Compare the experiences of Italian and German unification, considering the main barriers to and factors in favor of unification through the years 1848 to 1914.

Expert Answers

An illustration of the letter 'A' in a speech bubbles

Italian and German unification in some ways mirror one another.

In the Italian context, I would say there were really two dominant personalities; Camillo Benso, Count of Cavour, in the north, and Giuseppe Garibalidi in the south. If you were to consider what "Italy" was when these two men appeared on the scene, you'd be considering a fragmented geopolitical situation: Northern Italy was divided between various small political States, as well as territories held by Austria, whose influence extended beyond these territorial holdings; Central Italy was controlled by the Papal States; and the Kingdom of the Two Sicilies was in Southern Italy. In addition, you should be aware of the idea of nationalism among Italians, which was present long before unification was achieved.

Camillo Benso, known generally as "Cavour," was the Prime Minister of Piedmont-Sardinia, one of the many Nation-States within Italy. In 1858, he signed in agreement with France, aligning the two countries together against Austria. Defeating Austria allowed for Piedmont-Sardinia to expand dramatically in Northern Europe. Meanwhile, Guiseppe Garibaldi marched across Southern Italy, and shortly thereafter, annexed these regions into Piedmont-Sardinia. Thus, The Nation State of Italy was formally created in 1861, with the former King of Piedmont-Sardinia becoming King of Italy. The last additions were Austrian controlled Venice in 1866, and Rome, which was formally added in 1870.

The unification of Germany, on the other hand, was ultimately carried out under the domination of Prussia. Prussia had already been established among the European Great Powers by Frederick the Great, and had been vying with Austria for influence among the German States. The dominant personality within the story of German unification was Prussian Prime Minister Otto von Bismarck, who was primarily interested in expanding Prussian power and domination within the region.

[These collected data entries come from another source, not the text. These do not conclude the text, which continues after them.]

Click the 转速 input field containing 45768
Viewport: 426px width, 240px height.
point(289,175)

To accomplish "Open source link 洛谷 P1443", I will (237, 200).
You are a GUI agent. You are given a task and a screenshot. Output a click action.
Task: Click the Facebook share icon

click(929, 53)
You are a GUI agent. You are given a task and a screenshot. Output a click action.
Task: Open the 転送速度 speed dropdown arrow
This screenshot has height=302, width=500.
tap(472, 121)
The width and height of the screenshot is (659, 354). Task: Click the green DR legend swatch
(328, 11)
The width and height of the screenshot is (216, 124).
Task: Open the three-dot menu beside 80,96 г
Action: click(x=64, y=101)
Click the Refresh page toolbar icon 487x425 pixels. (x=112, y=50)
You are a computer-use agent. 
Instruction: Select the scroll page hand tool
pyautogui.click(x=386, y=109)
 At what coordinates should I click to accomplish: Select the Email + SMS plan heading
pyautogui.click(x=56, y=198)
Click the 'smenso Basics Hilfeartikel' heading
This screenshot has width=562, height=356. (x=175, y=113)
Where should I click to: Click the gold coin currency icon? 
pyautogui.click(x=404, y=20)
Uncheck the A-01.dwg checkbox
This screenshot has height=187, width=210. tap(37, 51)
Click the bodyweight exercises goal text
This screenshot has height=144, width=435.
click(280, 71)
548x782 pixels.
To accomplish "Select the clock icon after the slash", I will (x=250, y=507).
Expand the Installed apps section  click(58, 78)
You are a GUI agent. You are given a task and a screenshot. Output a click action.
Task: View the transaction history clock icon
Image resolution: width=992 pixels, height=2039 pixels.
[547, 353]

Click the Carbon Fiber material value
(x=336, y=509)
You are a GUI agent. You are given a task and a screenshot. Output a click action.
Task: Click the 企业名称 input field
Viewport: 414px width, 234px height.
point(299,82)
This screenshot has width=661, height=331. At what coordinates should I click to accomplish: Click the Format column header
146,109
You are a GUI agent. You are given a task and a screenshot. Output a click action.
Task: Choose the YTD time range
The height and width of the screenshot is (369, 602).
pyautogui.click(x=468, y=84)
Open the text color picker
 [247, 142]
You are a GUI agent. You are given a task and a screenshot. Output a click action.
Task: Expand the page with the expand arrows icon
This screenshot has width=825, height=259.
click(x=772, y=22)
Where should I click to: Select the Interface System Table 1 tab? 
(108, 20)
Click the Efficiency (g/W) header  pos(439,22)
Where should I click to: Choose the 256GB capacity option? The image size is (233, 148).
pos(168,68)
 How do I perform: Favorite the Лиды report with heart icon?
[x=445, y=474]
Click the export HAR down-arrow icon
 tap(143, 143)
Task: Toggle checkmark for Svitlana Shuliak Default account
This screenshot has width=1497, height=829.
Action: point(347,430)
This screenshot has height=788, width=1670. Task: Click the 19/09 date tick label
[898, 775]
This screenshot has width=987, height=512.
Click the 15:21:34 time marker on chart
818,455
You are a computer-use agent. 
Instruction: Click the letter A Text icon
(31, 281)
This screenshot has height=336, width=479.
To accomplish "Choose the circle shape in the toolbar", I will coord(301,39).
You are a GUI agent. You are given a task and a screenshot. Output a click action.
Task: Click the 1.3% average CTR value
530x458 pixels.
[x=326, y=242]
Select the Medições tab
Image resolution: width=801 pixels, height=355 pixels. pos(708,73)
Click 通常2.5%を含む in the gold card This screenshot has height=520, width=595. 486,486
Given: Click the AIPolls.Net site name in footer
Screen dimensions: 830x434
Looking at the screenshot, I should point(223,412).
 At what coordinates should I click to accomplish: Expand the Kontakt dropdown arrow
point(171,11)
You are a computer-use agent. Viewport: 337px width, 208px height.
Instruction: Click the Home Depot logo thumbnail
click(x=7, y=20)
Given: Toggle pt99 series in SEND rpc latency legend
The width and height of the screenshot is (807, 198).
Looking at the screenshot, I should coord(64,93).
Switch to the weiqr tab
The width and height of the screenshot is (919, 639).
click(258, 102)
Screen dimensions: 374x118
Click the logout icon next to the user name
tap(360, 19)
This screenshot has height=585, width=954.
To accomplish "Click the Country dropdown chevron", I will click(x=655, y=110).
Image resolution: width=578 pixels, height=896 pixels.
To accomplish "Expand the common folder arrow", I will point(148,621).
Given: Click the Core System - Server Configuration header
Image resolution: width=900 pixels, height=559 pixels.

Through the use of warfare and diplomacy, he was able to achieve that goal and, after winning the Franco-Prussian War, the German Empire was officially created in 1871.

Citation note: when writing this response, I drew on the following historical text: John Merriman, A History of Modern Europe: From the Renaissance to the Present (Third Edition). New York: W. W. Norton, 2010. The critical chapter was Chapter 17, containing the section on Italian unification (pp. 650-660) and German unification (660-673), among other subjects.